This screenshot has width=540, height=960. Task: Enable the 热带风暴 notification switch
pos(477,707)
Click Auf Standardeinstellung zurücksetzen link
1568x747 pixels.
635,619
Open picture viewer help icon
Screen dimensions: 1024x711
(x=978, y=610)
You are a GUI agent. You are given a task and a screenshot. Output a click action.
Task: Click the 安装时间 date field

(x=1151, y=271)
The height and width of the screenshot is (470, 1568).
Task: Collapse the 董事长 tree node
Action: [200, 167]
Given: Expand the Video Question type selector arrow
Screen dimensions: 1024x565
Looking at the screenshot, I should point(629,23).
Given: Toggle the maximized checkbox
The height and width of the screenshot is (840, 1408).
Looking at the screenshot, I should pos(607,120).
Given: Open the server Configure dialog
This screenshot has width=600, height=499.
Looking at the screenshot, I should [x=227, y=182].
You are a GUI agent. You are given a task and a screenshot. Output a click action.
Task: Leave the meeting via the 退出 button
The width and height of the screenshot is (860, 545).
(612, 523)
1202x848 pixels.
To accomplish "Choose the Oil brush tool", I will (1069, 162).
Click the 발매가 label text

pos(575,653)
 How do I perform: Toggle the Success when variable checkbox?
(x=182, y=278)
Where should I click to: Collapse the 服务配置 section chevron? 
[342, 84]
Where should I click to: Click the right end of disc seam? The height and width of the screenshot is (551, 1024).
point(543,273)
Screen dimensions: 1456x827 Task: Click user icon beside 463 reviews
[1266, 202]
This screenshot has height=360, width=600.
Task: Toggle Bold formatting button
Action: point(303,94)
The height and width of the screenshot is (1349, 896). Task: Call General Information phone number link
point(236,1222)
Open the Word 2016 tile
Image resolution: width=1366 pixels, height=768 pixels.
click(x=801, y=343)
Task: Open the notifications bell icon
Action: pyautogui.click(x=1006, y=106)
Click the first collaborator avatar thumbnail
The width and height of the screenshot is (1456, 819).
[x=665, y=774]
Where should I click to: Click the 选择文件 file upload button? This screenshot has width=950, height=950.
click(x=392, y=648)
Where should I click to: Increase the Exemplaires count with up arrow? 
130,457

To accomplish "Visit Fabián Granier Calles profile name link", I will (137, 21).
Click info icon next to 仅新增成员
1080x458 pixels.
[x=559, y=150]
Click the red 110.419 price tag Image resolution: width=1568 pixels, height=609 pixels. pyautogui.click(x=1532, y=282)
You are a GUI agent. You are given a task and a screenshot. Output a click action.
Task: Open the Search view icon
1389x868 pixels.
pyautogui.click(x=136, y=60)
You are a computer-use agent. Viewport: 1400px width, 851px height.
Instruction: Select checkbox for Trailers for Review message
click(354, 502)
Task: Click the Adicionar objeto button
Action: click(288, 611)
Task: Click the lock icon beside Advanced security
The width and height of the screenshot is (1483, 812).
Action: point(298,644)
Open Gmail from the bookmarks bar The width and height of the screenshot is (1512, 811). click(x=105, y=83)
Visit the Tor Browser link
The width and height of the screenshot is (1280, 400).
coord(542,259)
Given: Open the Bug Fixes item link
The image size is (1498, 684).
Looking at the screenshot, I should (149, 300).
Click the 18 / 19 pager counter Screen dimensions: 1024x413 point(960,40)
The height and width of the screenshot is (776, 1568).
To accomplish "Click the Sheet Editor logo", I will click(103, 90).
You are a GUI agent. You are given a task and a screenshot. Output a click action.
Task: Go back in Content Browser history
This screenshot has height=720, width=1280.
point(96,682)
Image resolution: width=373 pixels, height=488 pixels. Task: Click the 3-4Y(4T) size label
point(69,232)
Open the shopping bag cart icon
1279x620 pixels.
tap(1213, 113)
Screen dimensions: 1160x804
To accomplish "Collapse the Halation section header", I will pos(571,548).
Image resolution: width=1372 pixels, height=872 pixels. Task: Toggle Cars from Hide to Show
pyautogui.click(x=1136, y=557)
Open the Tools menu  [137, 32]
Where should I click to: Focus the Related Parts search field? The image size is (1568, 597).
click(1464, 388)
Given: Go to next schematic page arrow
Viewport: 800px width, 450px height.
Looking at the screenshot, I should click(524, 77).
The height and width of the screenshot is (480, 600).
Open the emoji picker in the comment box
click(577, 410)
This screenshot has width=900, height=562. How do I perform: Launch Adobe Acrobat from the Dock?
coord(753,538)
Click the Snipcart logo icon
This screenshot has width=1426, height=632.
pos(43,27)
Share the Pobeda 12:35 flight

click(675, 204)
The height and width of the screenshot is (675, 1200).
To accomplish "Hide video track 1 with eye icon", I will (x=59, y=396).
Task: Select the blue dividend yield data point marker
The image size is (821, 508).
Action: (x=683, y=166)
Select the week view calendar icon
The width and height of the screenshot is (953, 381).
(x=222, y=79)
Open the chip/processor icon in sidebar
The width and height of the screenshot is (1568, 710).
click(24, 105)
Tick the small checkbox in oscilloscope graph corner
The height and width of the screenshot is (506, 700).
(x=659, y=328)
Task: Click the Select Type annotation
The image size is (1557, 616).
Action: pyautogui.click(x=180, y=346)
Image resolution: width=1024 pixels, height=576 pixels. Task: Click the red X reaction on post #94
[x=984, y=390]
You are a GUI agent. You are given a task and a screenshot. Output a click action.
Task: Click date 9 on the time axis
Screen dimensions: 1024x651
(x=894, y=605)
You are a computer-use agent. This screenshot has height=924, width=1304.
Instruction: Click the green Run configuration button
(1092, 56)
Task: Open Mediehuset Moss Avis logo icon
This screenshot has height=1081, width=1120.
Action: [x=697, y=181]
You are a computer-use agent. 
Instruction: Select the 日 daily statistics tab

**SET EXERCISE**
List every line of the data above that contains the string "from", matching upper and lower case exactly.

**RESULT FOR THIS TASK**
Open Gmail from the bookmarks bar The width and height of the screenshot is (1512, 811). click(x=105, y=83)
Image resolution: width=1372 pixels, height=872 pixels. Task: Toggle Cars from Hide to Show
This screenshot has width=900, height=562. How do I perform: Launch Adobe Acrobat from the Dock?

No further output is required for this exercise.